Kirkus Reviews QR Code
RUNAWAY GIRL by Carissa Phelps

RUNAWAY GIRL

Escaping Life on the Streets, One Helping Hand at a Time

by Carissa Phelps with Larkin Warren

Pub Date: July 9th, 2012
ISBN: 978-0-670-02372-1
Publisher: Viking

A California attorney and youth advocate's rivetingly raw account of the years she spent as a runaway, juvenile delinquent and prostitute.

Phelps grew up with 11 brothers and sisters in “a noisy, crowded house where the competition for space, food, and attention never stopped” and where money and parental affection were in short supply. To escape, the author began frequenting the homes of neighborhood friends. By the time she was 12, she had become adept at “strategizing about where to sleep and how (not even what) I was going to eat.” Her habits led her exasperated mother to abandon her at the Fresno County juvenile hall. From there, she took to the streets and became entangled with a series of pimps and drug addicts, who brutalized her both physically and emotionally. Two dispiriting years later, Phelps landed at Wakefield, a last-chance reform institution for girls, where she met two people who changed her life: a counselor who helped her regain her self-esteem and a teacher who reignited her love of mathematics. After leaving Wakefield, Phelps returned to school, graduated, went to college at Fresno State and completed a joint J.D./business degree program at UCLA. But the fight was not over.
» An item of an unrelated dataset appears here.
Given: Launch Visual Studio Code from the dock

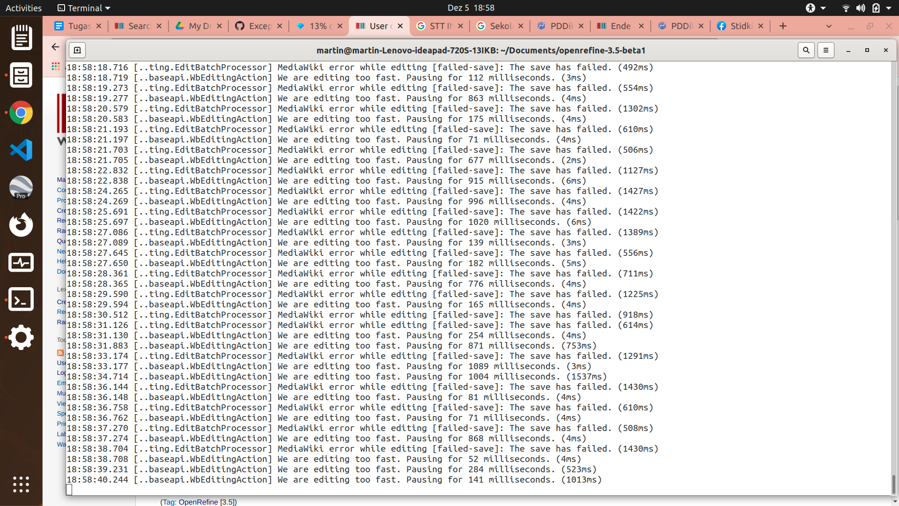Looking at the screenshot, I should [21, 150].
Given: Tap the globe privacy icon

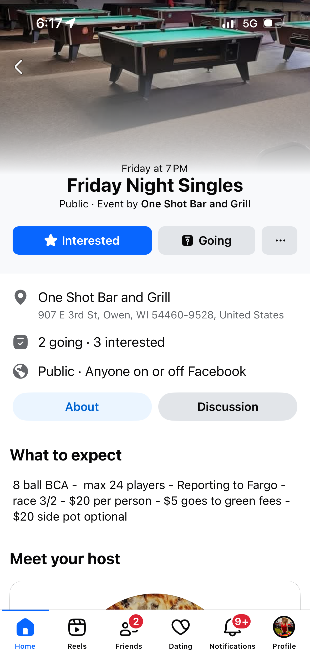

In her personal life, she “burned through friendships, drank [herself] silly, and dated recklessly.” Only after she made the commitment to help troubled, sexually exploited girls did Phelps begin to find an end to the restlessness that had kept her on the run.

A genuinely important book that casts the problem of sex trafficking in America into stunning, heartbreaking relief.